• [Exercise aim]
Every line below must come back exactly as it stands, with the images omitted.

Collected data
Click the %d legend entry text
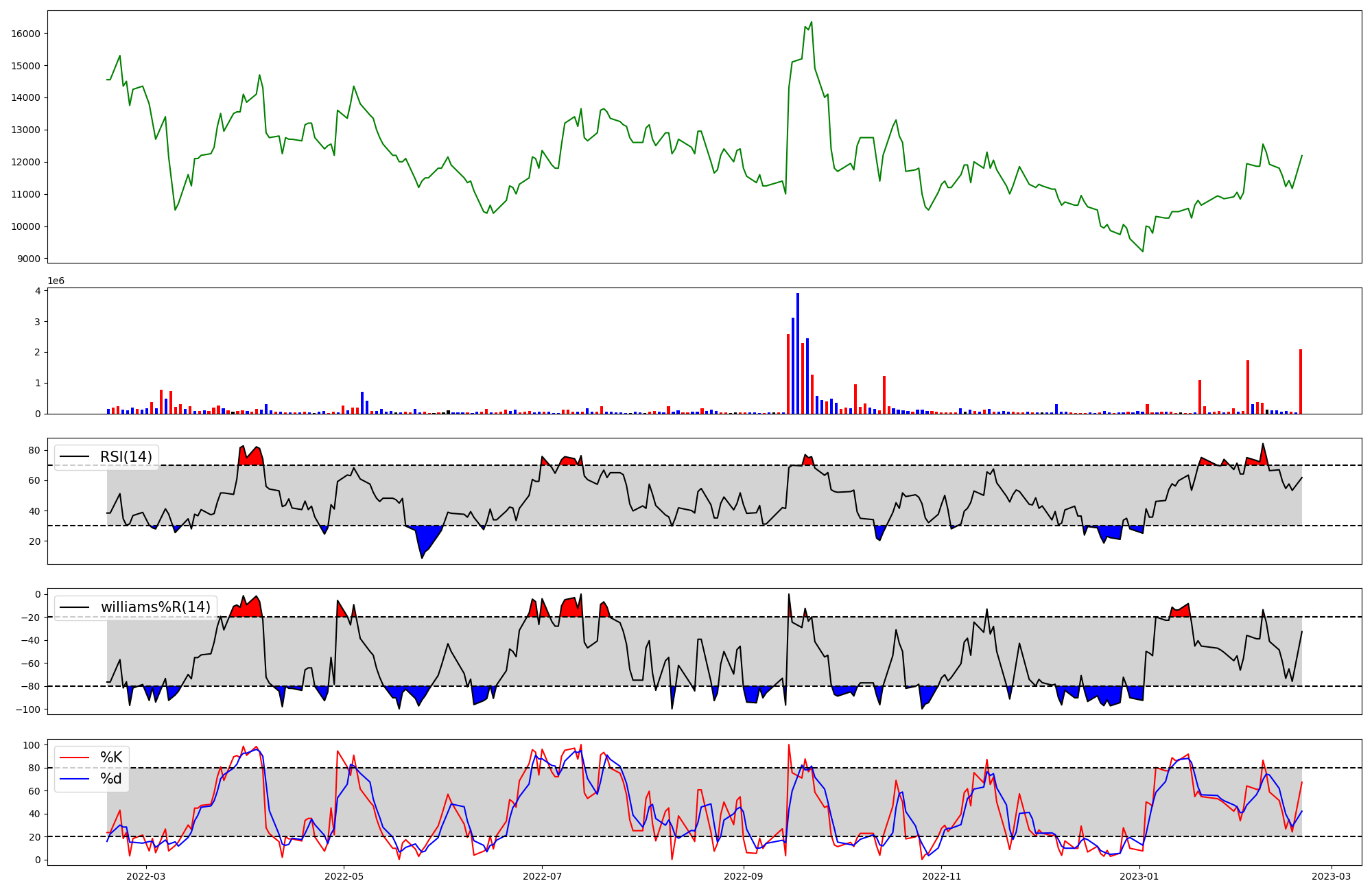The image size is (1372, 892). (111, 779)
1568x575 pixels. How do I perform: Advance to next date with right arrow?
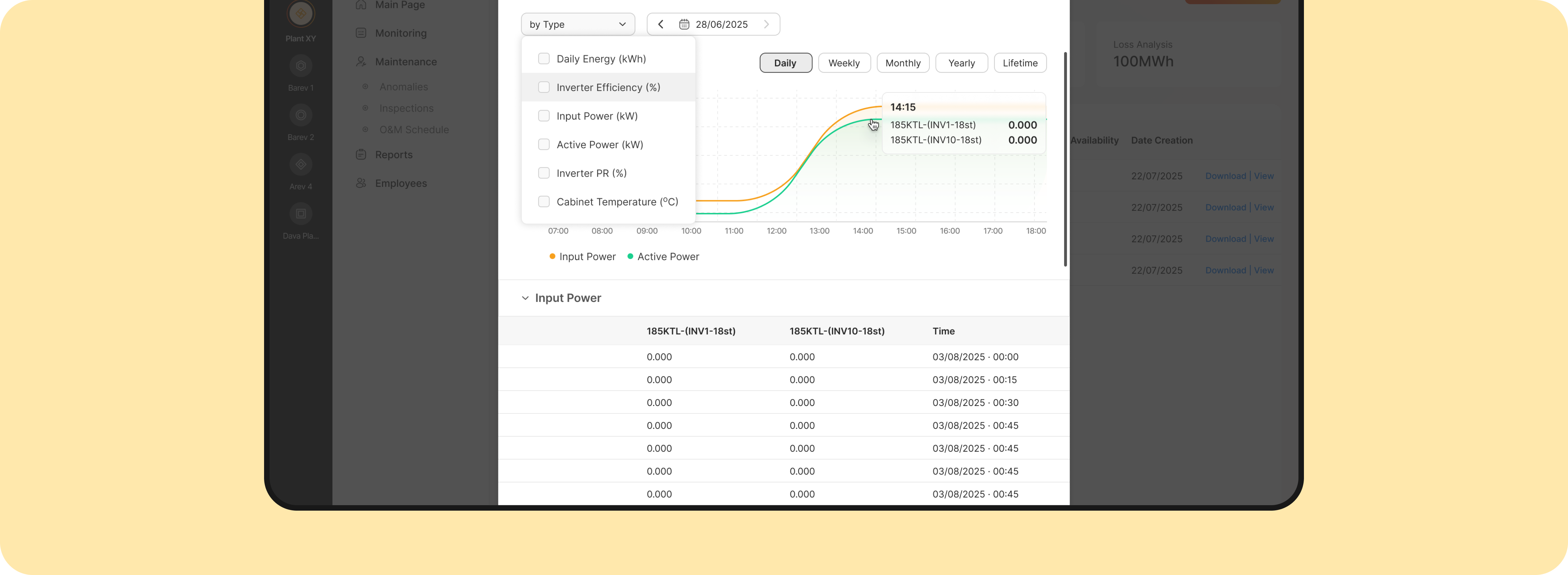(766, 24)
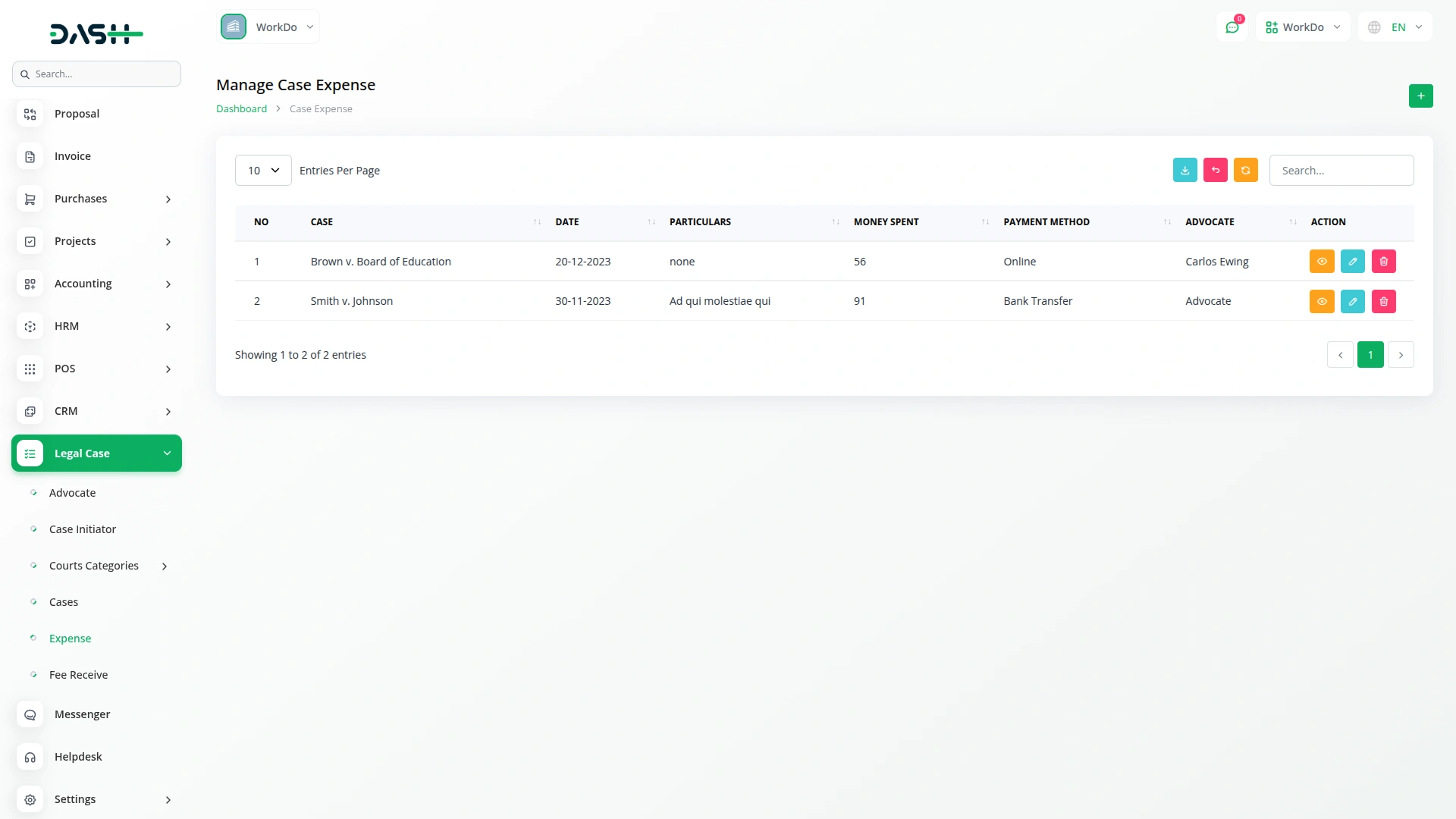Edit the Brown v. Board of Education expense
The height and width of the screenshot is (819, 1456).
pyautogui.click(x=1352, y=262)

• [Solution for this task]
Click the %d legend entry text
The image size is (1372, 892). (111, 779)
1568x575 pixels. How do I perform: Advance to next date with right arrow?
(766, 24)
Edit the Brown v. Board of Education expense
The height and width of the screenshot is (819, 1456).
pyautogui.click(x=1352, y=262)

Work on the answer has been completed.